Finanzkrise hat Branche voll erfasst

Einerseits hat die Finanzkrise die Branche voll erfasst und mit ihr auch die Vorzeige-Konzerne Daimler und BMW. So sehr, dass Daimler nicht nur während der in Baden-Württemberg noch bevorstehenden Herbstferien, sondern auch zwischen Weihnachten und Mitte Januar die Produktion im Mercedes-Werk Sindelfingen deutlich herunterfahren wird. Um insgesamt bis zu 80.000 Einheiten, berichtet das Branchenfachblatt „Automobilwoche“, dürfte die Daimler-Produktion damit niedriger ausfallen als noch zu Jahresbeginn geplant. Gut 230 Kilometer weiter ist auch BMW dabei, die Produktion um mindestens 25.000 Fahrzeuge zu kürzen. Weitere Produktionskürzungen will Konzernchef Norbert Reithofer nicht ausschließen. Parallel dazu baut das bayrische Vorzeigeunternehmen 8100 Stellen ab.

Andererseits hat sich die Autowelt wesentlich schneller verändert, als es irgendein Experte vorhergesehen hat – unabhängig von der haltlosen Zockerei zahlreicher Banker und Investoren. Die Probleme der Branche sind vielschichtiger, und sie greifen tiefer. Am Beispiel von Daimler und BMW lässt sich vielmehr ablesen, dass das gesamte Mobilitätskonzept auf dem Prüfstein steht, weil immer mehr Menschen sich die Frage stellen, wie viel Auto, und wenn überhaupt, welches sie eigentlich noch brauchen. Das führt dazu, dass sich vor allem die sogenannten Premium-Hersteller, die in den zurückliegenden Jahren viel Geld damit verdienten, immer größere, stärkere und letztlich auch teurere Autos zu bauen, neu erfinden müssen. Und eines wird immer deutlicher: Beide tragen zwar große Namen. Doch womöglich sind sie allein eine Nummer zu klein für die globalisierte Autowelt und ihre immer komplexeren Ansprüche.

Sichtbar wird das schon bei einem wesentlichen Treiber dieser Entwicklung, der Sorge um das Weltklima – die EU-Kommission in Brüssel hat den Autoherstellern die Pistole auf die Brust gesetzt.

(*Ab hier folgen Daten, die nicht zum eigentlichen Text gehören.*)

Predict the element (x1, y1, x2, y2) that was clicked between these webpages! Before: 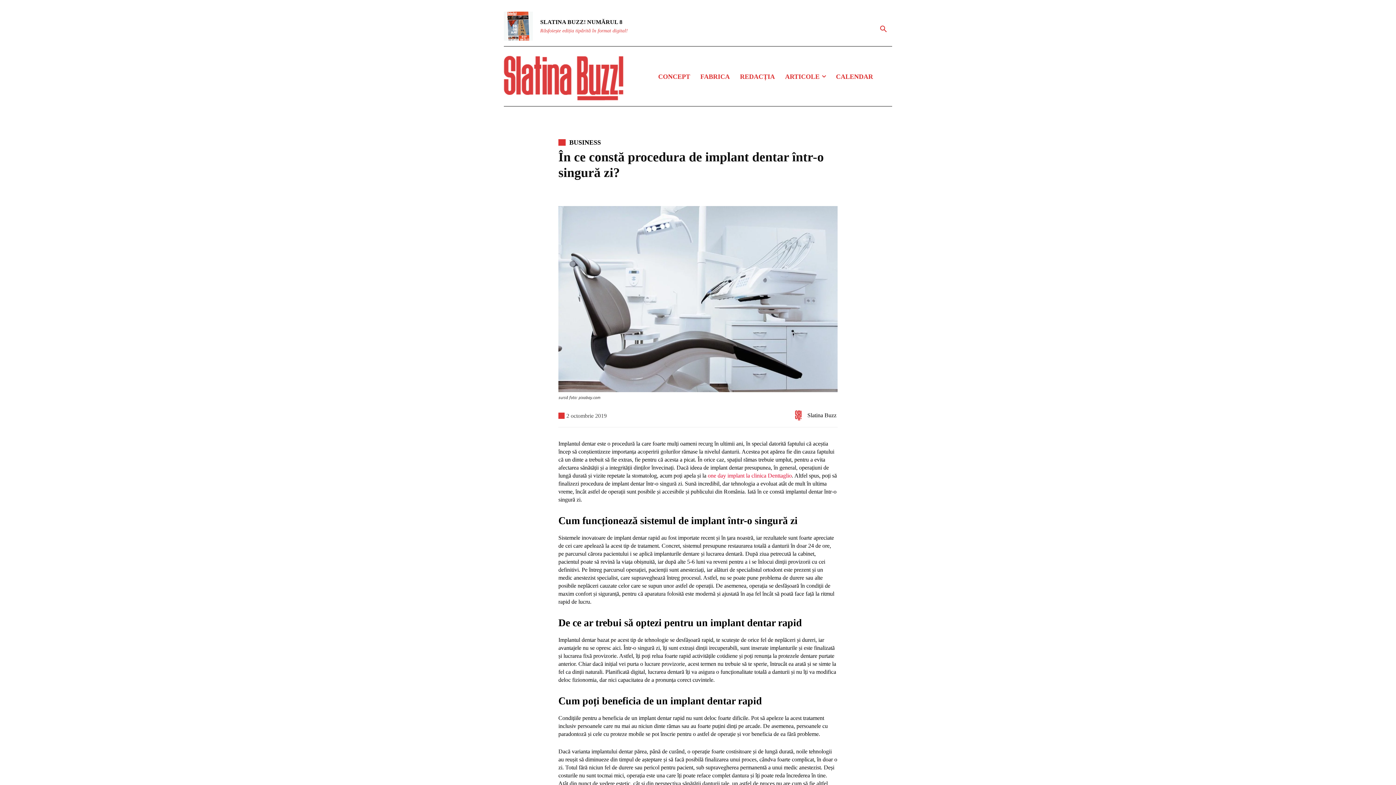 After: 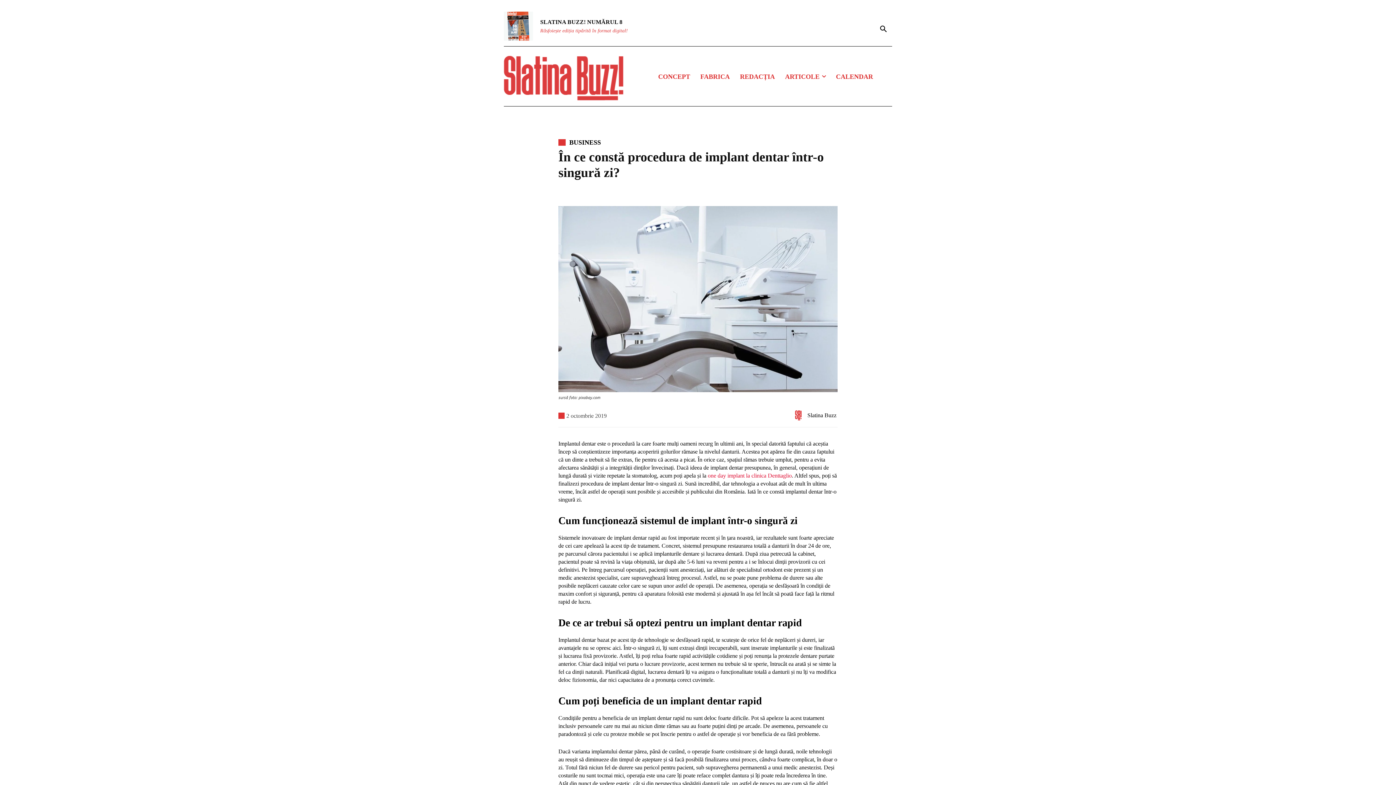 Action: label: Search bbox: (874, 20, 892, 37)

Sie müssen bis 2012 den Ausstoß des klimaschädlichen Gases Kohlendioxyd drastisch reduzieren. Konzernen, denen das nicht gelingt, drohen milliardenschwere Strafzahlungen. Gleichzeitig schicken sich Städte und Kommunen weltweit an, Benzinschleudern aus den Städten zu verbannen. Stattdessen fördern sie Elektromobile, weil immer mehr Menschen in die Städte ziehen und diese schlicht keine weiteren Stinker mehr wollen. Zur gleichen Zeit sind Konsumenten weltweit angesichts von Finanzkrise und Umweltdebatte tief verunsichert. Viele kaufen entweder gar kein Auto oder im Zweifel ein kleineres – selbst wenn das eigene Konto gut gefüllt ist.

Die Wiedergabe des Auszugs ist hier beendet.